Sesc SP

postado em 16/01/2025

Rastros de resistência na floresta

Indígena araweté coletando mel de abelha arapuá, 1982. Foto: Eduardo Viveiros de Castro
Indígena araweté coletando mel de abelha arapuá, 1982. Foto: Eduardo Viveiros de Castro

      


Novo livro das Edições Sesc procura desvendar os rastros dos povos indígenas isolados na Amazônia e reafirma a urgência de proteger a floresta e seus guardiões 

Em junho de 2022, pouco depois de a pandemia de covid-19 ser considerada oficialmente controlada pela Organização Mundial da Saúde (OMS), recebemos com indignação a notícia do assassinato do sertanista brasileiro Bruno Pereira e do jornalista britânico Dom Phillips, no Vale do Javari, no Amazonas. Naquele momento, o biólogo, educador e indigenista Daniel Cangussu entendeu que precisava ir além dos aspectos ecológico e antropológico de sua pesquisa para fazer ecoar também seu entendimento sobre o indigenismo e a relevância do sertanista em ambientes quase sempre hostis.

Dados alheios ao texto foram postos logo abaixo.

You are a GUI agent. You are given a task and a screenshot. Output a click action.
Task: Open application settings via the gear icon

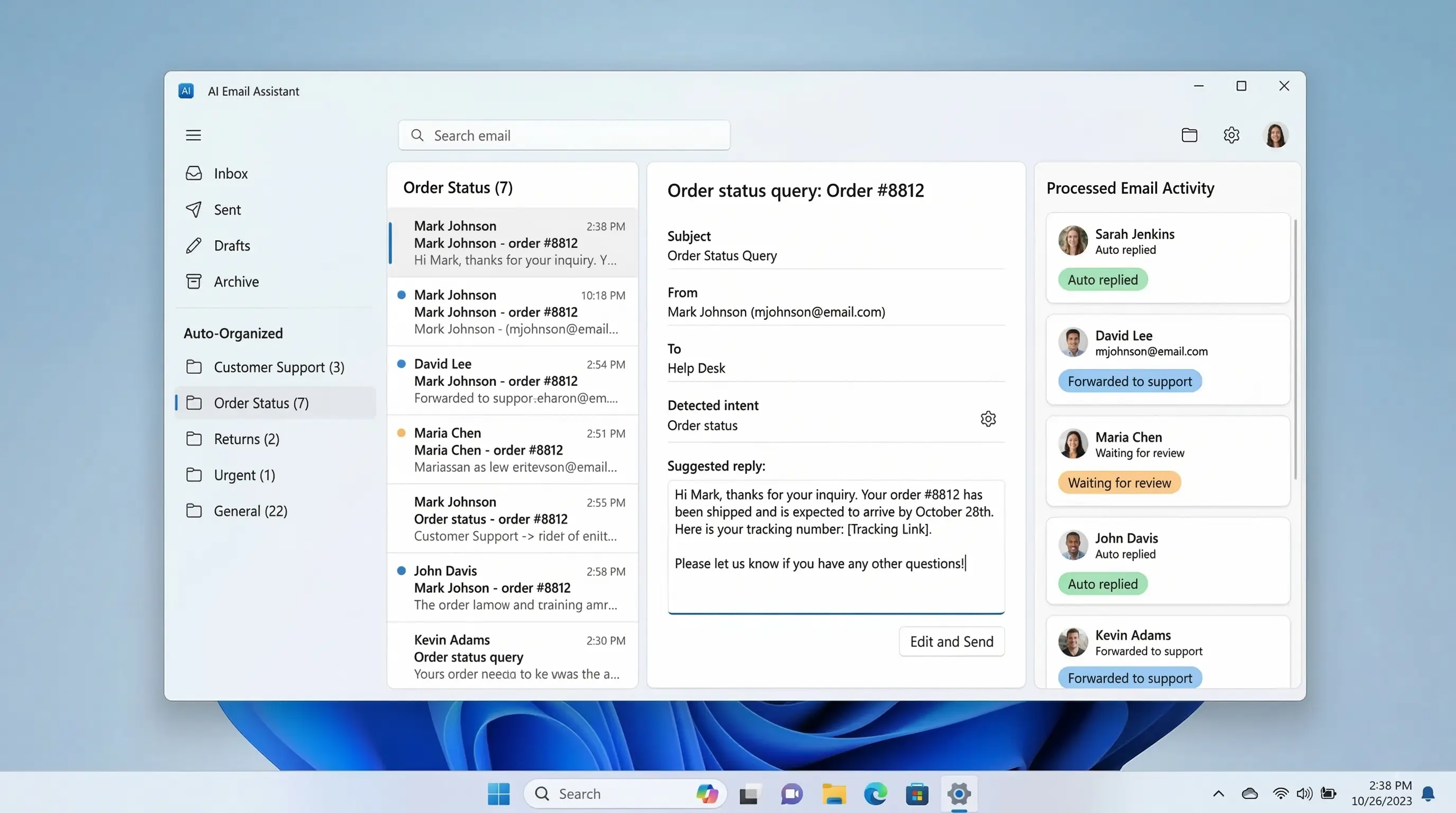(x=1232, y=134)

Para isso, nos faz enxergar nesta obra a Floresta Amazônica em três dimensões possíveis: de fora para dentro, como um biólogo; de dentro para fora, como um educador; e de dentro para ainda mais dentro da mesma floresta, como um sertanista. Para validar seu percurso científico, o autor apoia-se na botânica e na arqueologia, e assume o viés político de seu trabalho ao denunciar a característica de refugiados que os povos indígenas em isolamento, cada vez mais ameaçados e acuados em sua própria terra, acabam assumindo na Amazônia. Parte do quadro de funcionários da Funai, Cangussu promove expedições nas matas do sul do Amazonas, perto da fronteira com Rondônia, em um território cobiçado e já invadido pelo extrativismo mineral predatório, pela exploração ilegal de madeira e pelo avanço do agronegócio. Essas expedições observam o percurso de grupos e/ou indivíduos indígenas que habitam secularmente a região e tentam escapar do contato com invasores.

Assim, o primeiro capítulo deste "Vestígios da floresta: povos indígenas refugiados da Amazônia" contextualiza a política do não contato, esclarecendo por que muitos povos indígenas amazônicos optam por não ter contato formal com os não indígenas. Já no capítulo subsequente, Cangussu introduz a ideia de ciência mateira, para a qual arbustos quebrados ou sementes descartadas são convertidas em informações acerca da mobilidade e da territorialidade dos povos indígenas isolados. O terceiro capítulo, por sua vez, traz fundamentações ecológicas e botânicas associadas à pesquisa acadêmica e à experiência indigenista do autor, que se coloca como discípulo daqueles que o acompanham nas expedições. Os guias, ou mateiros, são quase sempre indígenas, tornados telescópios e microscópios humanos, bússolas mentalmente georreferenciadas, periscópios do oceano de árvores. Por fim, no último capítulo, o biólogo analisa o relato de um contato entre ribeirinhos e indígenas isolados nas cabeceiras do igarapé Canuaru, no sul do Amazonas, onde estão os Jamamadi, os Jarawara, os Banawa e, presume-se, os Hi-Merimã, ainda “isolados” e com população estimada em cem pessoas. Ao relato, associa seus saberes botânicos e arqueológicos em formato de notas, como nos diários dos viajantes do século XIX, e esmiúça a efetiva materialidade de um coletivo de pessoas que, forçadamente, se invisibilizam e, paradoxalmente, se revelam por sinais que anunciam que aquele território tem donos, o que bastaria para explicitar a conveniência de nosso afastamento.

Marco na defesa da floresta e dos povos originários, este livro é inestimável pelo ineditismo de sua abordagem; pela sustentação científica dada à “ancestralidade territorial”, ao direito originário e ao conhecimento tradicional; por afirmar o papel estratégico dos povos indígenas na contenção do desmatamento; e – razão bem menos nobre – pela visibilidade que a ação indigenista junto a povos indígenas isolados assumiu a partir do crime devastador contra Bruno Pereira e Dom Phillips no Vale do Javari.

Marina Kahn
Cientista social, presidente do Instituto de Pesquisa e Formação Indígena (Iepé) e vice-presidente do Instituto Socioambiental (ISA)

O texto acima foi publicado originalmente na orelha do livro.